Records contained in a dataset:
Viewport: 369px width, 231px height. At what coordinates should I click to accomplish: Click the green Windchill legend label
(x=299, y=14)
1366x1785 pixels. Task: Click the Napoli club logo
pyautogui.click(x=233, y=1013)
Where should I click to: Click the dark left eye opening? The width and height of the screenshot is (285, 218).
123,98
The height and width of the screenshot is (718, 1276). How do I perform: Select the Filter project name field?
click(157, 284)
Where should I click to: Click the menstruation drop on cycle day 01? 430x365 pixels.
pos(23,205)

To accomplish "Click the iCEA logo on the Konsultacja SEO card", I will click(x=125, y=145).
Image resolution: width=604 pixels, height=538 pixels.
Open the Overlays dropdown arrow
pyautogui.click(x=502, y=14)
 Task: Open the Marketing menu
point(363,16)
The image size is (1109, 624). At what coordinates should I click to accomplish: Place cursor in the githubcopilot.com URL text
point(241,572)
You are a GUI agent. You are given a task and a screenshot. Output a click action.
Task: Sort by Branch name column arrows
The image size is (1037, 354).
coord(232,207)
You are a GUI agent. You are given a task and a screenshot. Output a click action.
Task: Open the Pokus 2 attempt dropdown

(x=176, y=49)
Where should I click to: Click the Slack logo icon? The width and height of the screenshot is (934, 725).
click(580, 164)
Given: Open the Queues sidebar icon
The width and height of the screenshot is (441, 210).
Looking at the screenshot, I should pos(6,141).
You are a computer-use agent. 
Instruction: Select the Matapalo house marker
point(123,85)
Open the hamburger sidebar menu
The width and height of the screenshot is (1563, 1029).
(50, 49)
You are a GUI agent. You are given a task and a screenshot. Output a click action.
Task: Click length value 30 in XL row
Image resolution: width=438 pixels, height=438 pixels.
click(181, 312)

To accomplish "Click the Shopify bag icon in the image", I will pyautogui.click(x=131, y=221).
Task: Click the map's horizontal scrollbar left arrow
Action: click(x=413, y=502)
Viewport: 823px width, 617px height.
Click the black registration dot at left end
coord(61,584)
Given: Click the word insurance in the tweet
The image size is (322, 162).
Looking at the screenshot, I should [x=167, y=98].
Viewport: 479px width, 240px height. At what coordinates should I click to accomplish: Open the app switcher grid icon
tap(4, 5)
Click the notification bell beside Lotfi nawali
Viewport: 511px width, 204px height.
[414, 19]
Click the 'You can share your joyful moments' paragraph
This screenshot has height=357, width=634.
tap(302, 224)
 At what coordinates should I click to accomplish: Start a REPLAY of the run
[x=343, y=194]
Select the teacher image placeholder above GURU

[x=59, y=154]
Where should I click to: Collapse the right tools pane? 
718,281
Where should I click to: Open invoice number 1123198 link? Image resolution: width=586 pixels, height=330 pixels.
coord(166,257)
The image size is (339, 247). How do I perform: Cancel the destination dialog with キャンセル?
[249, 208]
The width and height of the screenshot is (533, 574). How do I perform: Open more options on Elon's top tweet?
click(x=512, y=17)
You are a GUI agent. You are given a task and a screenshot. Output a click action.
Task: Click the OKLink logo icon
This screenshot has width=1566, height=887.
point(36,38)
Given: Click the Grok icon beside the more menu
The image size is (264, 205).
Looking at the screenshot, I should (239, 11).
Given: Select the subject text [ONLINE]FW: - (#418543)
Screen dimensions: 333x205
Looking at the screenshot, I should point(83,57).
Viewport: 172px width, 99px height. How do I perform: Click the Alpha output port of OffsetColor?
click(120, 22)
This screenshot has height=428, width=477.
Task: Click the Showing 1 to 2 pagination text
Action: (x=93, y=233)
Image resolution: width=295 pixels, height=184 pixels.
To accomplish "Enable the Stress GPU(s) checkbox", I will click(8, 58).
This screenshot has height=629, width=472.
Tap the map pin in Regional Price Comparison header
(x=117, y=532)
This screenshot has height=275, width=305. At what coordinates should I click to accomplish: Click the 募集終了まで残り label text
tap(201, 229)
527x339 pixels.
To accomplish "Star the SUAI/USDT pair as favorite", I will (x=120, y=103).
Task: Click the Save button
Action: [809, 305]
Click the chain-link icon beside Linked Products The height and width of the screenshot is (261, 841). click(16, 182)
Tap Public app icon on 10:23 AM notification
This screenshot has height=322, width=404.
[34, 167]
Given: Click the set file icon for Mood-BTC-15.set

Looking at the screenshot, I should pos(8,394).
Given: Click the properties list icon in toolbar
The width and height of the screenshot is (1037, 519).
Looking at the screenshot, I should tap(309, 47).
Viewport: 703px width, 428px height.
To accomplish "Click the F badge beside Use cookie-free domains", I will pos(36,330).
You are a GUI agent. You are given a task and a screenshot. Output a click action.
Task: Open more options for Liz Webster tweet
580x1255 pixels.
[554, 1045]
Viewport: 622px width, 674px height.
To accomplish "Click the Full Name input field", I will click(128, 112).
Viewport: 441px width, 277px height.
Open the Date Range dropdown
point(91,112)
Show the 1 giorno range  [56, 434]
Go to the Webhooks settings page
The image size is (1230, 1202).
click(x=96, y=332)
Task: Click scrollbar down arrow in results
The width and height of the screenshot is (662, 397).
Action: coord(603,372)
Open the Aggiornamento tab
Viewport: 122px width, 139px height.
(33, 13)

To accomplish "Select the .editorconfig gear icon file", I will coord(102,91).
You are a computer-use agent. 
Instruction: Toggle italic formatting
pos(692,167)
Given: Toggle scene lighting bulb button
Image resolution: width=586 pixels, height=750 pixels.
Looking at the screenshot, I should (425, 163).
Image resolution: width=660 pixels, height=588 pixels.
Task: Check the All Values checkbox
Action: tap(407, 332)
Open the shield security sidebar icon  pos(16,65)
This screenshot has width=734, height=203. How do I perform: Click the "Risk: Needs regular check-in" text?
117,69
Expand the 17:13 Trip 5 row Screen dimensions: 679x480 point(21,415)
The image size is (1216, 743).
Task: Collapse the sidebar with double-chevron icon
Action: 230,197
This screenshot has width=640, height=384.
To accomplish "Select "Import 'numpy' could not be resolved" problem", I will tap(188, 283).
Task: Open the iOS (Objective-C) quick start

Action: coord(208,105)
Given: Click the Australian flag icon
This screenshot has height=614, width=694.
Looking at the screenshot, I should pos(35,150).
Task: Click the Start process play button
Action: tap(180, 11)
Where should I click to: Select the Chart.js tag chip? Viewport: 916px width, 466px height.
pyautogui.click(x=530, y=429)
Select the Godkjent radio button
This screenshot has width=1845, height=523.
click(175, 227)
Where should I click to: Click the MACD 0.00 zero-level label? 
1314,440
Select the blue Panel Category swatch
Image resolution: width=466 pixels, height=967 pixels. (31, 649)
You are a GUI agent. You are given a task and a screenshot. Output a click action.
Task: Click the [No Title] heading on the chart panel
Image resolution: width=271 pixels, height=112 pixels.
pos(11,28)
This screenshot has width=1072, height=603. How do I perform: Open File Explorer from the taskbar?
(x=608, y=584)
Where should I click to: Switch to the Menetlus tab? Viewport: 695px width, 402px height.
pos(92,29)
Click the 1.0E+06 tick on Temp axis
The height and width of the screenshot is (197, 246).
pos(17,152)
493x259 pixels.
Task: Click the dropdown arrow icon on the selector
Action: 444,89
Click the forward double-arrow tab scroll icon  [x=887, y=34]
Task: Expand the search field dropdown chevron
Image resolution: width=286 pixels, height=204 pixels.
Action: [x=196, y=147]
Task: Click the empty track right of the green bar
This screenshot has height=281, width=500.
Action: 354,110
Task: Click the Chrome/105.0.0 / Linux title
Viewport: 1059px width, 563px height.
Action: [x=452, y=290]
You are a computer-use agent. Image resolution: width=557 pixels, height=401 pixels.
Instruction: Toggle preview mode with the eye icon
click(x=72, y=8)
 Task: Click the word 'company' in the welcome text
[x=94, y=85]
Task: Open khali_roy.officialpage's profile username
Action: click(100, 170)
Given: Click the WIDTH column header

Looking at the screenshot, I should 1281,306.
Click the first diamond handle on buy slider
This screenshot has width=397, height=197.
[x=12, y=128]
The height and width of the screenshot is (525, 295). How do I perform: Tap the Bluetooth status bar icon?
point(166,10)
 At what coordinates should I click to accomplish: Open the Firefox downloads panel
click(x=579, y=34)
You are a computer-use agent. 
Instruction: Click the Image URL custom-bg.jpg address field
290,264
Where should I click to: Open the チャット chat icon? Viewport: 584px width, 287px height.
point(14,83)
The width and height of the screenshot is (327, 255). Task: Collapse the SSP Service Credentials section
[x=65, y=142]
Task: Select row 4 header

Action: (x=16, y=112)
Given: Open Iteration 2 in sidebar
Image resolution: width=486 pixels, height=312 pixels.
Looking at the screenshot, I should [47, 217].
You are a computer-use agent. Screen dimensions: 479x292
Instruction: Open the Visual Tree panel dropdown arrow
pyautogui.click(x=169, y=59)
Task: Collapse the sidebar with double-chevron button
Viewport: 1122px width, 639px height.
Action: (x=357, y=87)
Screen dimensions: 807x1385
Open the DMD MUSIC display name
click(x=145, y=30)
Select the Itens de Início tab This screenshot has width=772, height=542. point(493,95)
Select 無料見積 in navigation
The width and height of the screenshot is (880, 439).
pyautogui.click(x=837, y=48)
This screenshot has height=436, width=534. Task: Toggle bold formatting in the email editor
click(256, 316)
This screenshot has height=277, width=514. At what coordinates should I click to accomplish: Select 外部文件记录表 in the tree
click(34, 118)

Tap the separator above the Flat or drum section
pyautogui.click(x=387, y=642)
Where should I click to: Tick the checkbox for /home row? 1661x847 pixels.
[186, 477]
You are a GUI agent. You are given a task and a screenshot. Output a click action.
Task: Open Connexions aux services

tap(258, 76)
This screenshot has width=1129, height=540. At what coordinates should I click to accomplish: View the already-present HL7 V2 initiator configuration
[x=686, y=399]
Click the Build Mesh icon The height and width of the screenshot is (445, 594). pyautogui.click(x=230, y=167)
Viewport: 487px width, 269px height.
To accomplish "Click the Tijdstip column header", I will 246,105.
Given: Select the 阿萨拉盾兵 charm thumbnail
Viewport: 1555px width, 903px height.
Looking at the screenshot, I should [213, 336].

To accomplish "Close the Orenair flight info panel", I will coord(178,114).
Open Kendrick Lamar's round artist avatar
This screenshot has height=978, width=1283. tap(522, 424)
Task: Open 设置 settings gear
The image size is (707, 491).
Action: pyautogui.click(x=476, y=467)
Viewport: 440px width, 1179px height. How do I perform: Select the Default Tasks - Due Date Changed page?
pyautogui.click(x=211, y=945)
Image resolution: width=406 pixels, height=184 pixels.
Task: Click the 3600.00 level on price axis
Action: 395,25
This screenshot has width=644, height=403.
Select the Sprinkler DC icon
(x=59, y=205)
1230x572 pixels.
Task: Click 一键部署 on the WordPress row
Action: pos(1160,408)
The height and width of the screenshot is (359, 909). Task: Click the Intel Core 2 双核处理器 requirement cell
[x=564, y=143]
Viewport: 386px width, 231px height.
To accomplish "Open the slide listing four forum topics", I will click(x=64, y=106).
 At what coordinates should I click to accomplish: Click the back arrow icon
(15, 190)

Your objective => Go over the entries above and tally the lines holding "gear"; please answer with the number alone.

Answer section => 2